Segment Start: Supplied records
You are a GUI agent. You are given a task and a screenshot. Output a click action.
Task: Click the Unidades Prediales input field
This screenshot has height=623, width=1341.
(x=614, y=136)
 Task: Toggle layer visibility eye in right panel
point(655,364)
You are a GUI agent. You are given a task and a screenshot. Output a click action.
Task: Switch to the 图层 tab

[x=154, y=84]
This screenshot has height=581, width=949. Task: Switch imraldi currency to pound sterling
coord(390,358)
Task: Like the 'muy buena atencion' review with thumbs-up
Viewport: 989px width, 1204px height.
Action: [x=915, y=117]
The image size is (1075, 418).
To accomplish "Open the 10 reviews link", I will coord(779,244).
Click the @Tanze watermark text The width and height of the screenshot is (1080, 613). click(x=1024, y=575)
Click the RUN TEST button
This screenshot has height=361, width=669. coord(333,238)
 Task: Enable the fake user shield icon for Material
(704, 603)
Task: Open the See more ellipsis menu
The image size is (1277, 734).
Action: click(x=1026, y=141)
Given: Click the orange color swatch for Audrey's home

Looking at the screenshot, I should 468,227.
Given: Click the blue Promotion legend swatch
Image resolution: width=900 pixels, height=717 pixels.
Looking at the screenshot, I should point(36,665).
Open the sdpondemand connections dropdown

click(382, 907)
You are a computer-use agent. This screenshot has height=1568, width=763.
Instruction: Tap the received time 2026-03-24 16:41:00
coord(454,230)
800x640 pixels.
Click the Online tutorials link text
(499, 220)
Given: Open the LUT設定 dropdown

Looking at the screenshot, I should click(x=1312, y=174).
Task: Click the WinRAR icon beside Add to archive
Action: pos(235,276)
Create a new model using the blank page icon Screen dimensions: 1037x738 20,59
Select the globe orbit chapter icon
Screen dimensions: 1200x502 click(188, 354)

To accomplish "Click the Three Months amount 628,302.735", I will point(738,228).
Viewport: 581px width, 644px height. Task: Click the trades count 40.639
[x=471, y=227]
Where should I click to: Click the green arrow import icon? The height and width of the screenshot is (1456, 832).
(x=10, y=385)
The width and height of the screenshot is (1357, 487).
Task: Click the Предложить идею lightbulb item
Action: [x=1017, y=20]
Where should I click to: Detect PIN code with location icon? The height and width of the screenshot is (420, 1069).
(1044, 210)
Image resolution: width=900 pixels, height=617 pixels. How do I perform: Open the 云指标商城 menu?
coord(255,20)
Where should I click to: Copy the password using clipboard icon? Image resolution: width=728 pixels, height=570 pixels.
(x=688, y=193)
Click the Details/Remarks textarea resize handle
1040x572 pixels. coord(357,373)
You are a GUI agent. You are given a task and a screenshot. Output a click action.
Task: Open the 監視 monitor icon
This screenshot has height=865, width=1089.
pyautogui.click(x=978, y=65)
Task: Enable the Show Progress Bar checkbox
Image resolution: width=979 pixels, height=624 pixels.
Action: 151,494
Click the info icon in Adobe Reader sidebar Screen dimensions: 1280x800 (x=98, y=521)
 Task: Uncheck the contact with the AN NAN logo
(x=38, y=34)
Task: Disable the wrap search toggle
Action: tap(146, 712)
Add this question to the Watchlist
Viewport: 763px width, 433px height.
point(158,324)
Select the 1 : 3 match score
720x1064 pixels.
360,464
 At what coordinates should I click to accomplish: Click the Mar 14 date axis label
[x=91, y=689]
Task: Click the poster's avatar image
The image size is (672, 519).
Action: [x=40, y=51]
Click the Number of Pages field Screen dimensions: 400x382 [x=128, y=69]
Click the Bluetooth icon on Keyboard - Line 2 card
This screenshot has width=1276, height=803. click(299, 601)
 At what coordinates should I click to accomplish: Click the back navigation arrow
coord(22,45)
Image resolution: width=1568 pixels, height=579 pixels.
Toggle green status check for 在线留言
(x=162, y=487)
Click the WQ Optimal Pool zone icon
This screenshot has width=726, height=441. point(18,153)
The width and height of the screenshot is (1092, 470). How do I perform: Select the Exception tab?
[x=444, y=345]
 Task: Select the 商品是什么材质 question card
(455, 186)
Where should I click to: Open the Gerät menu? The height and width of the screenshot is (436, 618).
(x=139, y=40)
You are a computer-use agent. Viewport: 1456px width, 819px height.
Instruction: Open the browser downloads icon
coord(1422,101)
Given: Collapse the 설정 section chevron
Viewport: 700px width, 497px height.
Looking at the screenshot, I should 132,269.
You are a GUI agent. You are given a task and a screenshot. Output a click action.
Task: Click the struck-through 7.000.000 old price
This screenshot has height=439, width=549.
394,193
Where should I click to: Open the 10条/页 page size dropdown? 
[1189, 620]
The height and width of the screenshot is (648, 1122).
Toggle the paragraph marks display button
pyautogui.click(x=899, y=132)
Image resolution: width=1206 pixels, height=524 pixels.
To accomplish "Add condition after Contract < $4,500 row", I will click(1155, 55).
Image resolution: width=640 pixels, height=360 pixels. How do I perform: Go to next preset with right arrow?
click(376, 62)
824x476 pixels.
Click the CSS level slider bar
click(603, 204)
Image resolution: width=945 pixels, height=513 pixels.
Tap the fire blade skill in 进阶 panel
Segment End: Supplied records
• **What is being asked**
Reproduce all the data word for word.

• **Solution to the exercise**
You are a GUI agent. You are given a task and a screenshot. Output a click action.
Task: Click the Unidades Prediales input field
This screenshot has height=623, width=1341.
(x=614, y=136)
 Task: Toggle layer visibility eye in right panel
point(655,364)
You are a GUI agent. You are given a task and a screenshot. Output a click action.
Task: Switch to the 图层 tab

[x=154, y=84]
This screenshot has height=581, width=949. Task: Switch imraldi currency to pound sterling
coord(390,358)
Task: Like the 'muy buena atencion' review with thumbs-up
Viewport: 989px width, 1204px height.
Action: [x=915, y=117]
The image size is (1075, 418).
To accomplish "Open the 10 reviews link", I will coord(779,244).
Click the @Tanze watermark text The width and height of the screenshot is (1080, 613). click(x=1024, y=575)
Click the RUN TEST button
This screenshot has height=361, width=669. coord(333,238)
 Task: Enable the fake user shield icon for Material
(704, 603)
Task: Open the See more ellipsis menu
The image size is (1277, 734).
Action: click(x=1026, y=141)
Given: Click the orange color swatch for Audrey's home

Looking at the screenshot, I should 468,227.
Given: Click the blue Promotion legend swatch
Image resolution: width=900 pixels, height=717 pixels.
Looking at the screenshot, I should point(36,665).
Open the sdpondemand connections dropdown

click(382, 907)
You are a computer-use agent. This screenshot has height=1568, width=763.
Instruction: Tap the received time 2026-03-24 16:41:00
coord(454,230)
800x640 pixels.
Click the Online tutorials link text
(499, 220)
Given: Open the LUT設定 dropdown

Looking at the screenshot, I should click(x=1312, y=174).
Task: Click the WinRAR icon beside Add to archive
Action: pos(235,276)
Create a new model using the blank page icon Screen dimensions: 1037x738 20,59
Select the globe orbit chapter icon
Screen dimensions: 1200x502 click(188, 354)

To accomplish "Click the Three Months amount 628,302.735", I will point(738,228).
Viewport: 581px width, 644px height. Task: Click the trades count 40.639
[x=471, y=227]
Where should I click to: Click the green arrow import icon? The height and width of the screenshot is (1456, 832).
(x=10, y=385)
The width and height of the screenshot is (1357, 487).
Task: Click the Предложить идею lightbulb item
Action: [x=1017, y=20]
Where should I click to: Detect PIN code with location icon? The height and width of the screenshot is (420, 1069).
(1044, 210)
Image resolution: width=900 pixels, height=617 pixels. How do I perform: Open the 云指标商城 menu?
coord(255,20)
Where should I click to: Copy the password using clipboard icon? Image resolution: width=728 pixels, height=570 pixels.
(x=688, y=193)
Click the Details/Remarks textarea resize handle
1040x572 pixels. coord(357,373)
You are a GUI agent. You are given a task and a screenshot. Output a click action.
Task: Open the 監視 monitor icon
This screenshot has height=865, width=1089.
pyautogui.click(x=978, y=65)
Task: Enable the Show Progress Bar checkbox
Image resolution: width=979 pixels, height=624 pixels.
Action: 151,494
Click the info icon in Adobe Reader sidebar Screen dimensions: 1280x800 (x=98, y=521)
 Task: Uncheck the contact with the AN NAN logo
(x=38, y=34)
Task: Disable the wrap search toggle
Action: tap(146, 712)
Add this question to the Watchlist
Viewport: 763px width, 433px height.
point(158,324)
Select the 1 : 3 match score
720x1064 pixels.
360,464
 At what coordinates should I click to accomplish: Click the Mar 14 date axis label
[x=91, y=689]
Task: Click the poster's avatar image
The image size is (672, 519).
Action: [x=40, y=51]
Click the Number of Pages field Screen dimensions: 400x382 [x=128, y=69]
Click the Bluetooth icon on Keyboard - Line 2 card
This screenshot has width=1276, height=803. click(299, 601)
 At what coordinates should I click to accomplish: Click the back navigation arrow
coord(22,45)
Image resolution: width=1568 pixels, height=579 pixels.
Toggle green status check for 在线留言
(x=162, y=487)
Click the WQ Optimal Pool zone icon
This screenshot has width=726, height=441. point(18,153)
The width and height of the screenshot is (1092, 470). How do I perform: Select the Exception tab?
[x=444, y=345]
 Task: Select the 商品是什么材质 question card
(455, 186)
Where should I click to: Open the Gerät menu? The height and width of the screenshot is (436, 618).
(x=139, y=40)
You are a computer-use agent. Viewport: 1456px width, 819px height.
Instruction: Open the browser downloads icon
coord(1422,101)
Given: Collapse the 설정 section chevron
Viewport: 700px width, 497px height.
Looking at the screenshot, I should 132,269.
You are a GUI agent. You are given a task and a screenshot. Output a click action.
Task: Click the struck-through 7.000.000 old price
This screenshot has height=439, width=549.
394,193
Where should I click to: Open the 10条/页 page size dropdown? 
[1189, 620]
The height and width of the screenshot is (648, 1122).
Toggle the paragraph marks display button
pyautogui.click(x=899, y=132)
Image resolution: width=1206 pixels, height=524 pixels.
To accomplish "Add condition after Contract < $4,500 row", I will click(1155, 55).
Image resolution: width=640 pixels, height=360 pixels. How do I perform: Go to next preset with right arrow?
click(376, 62)
824x476 pixels.
Click the CSS level slider bar
click(603, 204)
Image resolution: width=945 pixels, height=513 pixels.
Tap the fire blade skill in 进阶 panel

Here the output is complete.